The important thing is to recognise and capture real data. As the foundation, this step requires consistent, focussed attention and discipline.

The method of data capture is unimportant. Whatever works for the individual and fits naturally in their work cycle – it must NOT take significant extra time or effort.

Analyse

Group, Rewrite, Prioritise.

Create a ‘hard’ list of specific tasks that can be implemented as mini projects that can be self managed. Individual tasks must be achievable in reasonable time – such as 1-2 days effort. Remember you are already overloaded and less than fully productive from accumulated over stress.

Order the list by 1) business impact and 2) Daily Work-time gained.

The initial priority is to gain some ‘freeboard’ – time to plan, organise and anticipate, not just react.

Prioritisation can be done alone if there is not explicit management interest.

It will surprise you what management are prepared to let slide – this can save you considerable time and angst.

Act


Having chosen your first target, create time to achieve it. This requires discipline and focus. Every day you will have to purposefully make time to progress your goal. This means for a short period spending more time working or postponing

Do not choose large single projects initially, break them into small sub projects.

When you start, schedule both regular reviews and a ‘drop-dead’ review meeting – a time by which if you haven’t made appreciable progress on your task to review

Review

How did it go? Did you achieve what you wanted? Importantly, have you uncovered additional tasks? Are some tasks you’ve identified not necessary.

If your managers are involved, regular meetings to summarise and report on progress and obstacles will keep both you and them focussed and motivated.

‘Lightweight’, low time-impact processes are the watchword here. You are trying to regain ‘freeboard’, you do NOT need additional millstones dragging you further into the quagmire.

Iterate

Choose what to do next. If you’ve identified extra or unnecessary work items, re-analyse.
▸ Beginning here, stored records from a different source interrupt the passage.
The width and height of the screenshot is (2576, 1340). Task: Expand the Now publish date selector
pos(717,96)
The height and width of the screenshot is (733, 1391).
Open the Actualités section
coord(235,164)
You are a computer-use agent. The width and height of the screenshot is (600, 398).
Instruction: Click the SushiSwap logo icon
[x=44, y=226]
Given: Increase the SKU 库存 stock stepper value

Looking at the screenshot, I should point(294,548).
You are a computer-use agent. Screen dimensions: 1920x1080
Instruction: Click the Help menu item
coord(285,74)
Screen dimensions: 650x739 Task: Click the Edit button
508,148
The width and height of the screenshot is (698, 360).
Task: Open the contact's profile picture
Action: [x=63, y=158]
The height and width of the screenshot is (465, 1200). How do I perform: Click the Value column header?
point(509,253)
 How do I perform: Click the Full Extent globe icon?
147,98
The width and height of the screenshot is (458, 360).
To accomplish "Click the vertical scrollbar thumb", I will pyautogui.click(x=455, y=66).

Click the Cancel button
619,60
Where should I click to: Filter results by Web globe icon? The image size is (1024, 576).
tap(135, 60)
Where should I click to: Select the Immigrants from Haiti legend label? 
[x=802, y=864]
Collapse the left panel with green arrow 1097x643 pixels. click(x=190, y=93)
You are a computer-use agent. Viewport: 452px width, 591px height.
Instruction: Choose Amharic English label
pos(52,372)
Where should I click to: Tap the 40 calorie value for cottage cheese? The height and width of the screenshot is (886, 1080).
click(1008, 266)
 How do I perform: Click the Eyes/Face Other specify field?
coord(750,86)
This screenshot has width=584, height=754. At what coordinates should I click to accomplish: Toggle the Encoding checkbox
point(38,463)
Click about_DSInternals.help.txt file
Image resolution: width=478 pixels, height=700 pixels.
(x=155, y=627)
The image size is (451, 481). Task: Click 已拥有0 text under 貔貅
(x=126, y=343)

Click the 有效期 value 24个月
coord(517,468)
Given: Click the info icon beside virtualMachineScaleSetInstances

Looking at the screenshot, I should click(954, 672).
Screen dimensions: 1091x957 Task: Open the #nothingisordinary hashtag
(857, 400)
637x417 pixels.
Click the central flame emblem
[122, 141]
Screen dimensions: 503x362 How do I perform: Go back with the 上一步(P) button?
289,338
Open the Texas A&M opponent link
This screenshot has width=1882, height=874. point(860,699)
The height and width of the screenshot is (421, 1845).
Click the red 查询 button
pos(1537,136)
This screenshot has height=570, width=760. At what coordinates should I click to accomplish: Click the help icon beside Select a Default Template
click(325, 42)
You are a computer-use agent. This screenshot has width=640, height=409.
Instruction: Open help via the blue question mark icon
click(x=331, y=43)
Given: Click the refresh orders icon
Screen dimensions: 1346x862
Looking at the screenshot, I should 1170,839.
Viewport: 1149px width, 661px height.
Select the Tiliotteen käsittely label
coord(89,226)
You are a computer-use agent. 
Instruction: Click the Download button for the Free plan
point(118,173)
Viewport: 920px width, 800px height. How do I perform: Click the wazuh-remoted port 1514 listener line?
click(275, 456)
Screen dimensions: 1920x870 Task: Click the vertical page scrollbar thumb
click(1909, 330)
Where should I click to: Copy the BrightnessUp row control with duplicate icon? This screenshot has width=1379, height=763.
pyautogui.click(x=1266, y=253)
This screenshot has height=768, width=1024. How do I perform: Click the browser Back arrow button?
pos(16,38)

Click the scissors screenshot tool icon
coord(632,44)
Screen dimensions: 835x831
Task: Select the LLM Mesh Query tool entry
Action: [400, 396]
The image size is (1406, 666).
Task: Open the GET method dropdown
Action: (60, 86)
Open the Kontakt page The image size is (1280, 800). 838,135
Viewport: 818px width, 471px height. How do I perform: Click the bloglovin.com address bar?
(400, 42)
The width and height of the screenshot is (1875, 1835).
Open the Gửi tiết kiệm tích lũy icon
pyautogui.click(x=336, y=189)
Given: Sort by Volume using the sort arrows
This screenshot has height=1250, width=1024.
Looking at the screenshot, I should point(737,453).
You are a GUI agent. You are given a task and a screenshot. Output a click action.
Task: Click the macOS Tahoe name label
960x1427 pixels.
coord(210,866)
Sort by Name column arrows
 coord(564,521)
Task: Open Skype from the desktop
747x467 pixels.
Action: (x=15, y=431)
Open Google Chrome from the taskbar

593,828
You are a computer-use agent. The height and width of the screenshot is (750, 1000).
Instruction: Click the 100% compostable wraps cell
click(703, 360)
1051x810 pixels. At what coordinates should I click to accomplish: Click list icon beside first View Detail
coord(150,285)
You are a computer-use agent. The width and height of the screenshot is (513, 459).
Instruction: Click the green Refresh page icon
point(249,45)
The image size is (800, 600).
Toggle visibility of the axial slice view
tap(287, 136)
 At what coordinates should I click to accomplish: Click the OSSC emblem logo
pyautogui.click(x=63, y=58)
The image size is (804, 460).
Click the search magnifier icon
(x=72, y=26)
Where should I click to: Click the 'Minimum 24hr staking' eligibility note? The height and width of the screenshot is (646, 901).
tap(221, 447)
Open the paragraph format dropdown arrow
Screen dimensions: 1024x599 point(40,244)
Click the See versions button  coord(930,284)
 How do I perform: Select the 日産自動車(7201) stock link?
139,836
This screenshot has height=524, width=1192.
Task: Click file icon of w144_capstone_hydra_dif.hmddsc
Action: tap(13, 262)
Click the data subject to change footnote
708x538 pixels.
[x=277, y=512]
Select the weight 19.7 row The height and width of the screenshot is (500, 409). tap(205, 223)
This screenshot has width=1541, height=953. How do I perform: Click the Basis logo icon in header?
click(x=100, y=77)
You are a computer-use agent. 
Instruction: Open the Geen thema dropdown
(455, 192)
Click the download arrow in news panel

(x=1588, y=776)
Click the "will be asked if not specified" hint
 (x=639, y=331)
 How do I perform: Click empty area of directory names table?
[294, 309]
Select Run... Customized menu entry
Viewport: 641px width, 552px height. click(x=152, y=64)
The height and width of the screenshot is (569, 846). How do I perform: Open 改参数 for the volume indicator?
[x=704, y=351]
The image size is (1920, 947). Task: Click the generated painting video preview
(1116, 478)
When do you stop this emergency management mode? When you’ve gained enough freeboard to work effectively.

A short time after the systems are back in control and you are working (close to) normal hours, you should consider scheduling a break. You’ve been overworking for some time and have lost motivation and effectiveness. A break should help you freshen up, gain some perspective and generate ideas for what to do next.

Maintain

What are you and your managers going to do to keep on top of things? How did you slide into the ‘tar pit’ in the first place? What measures or indicators are available to warn if this repeats.

How will you prevent continuous overload from recurring?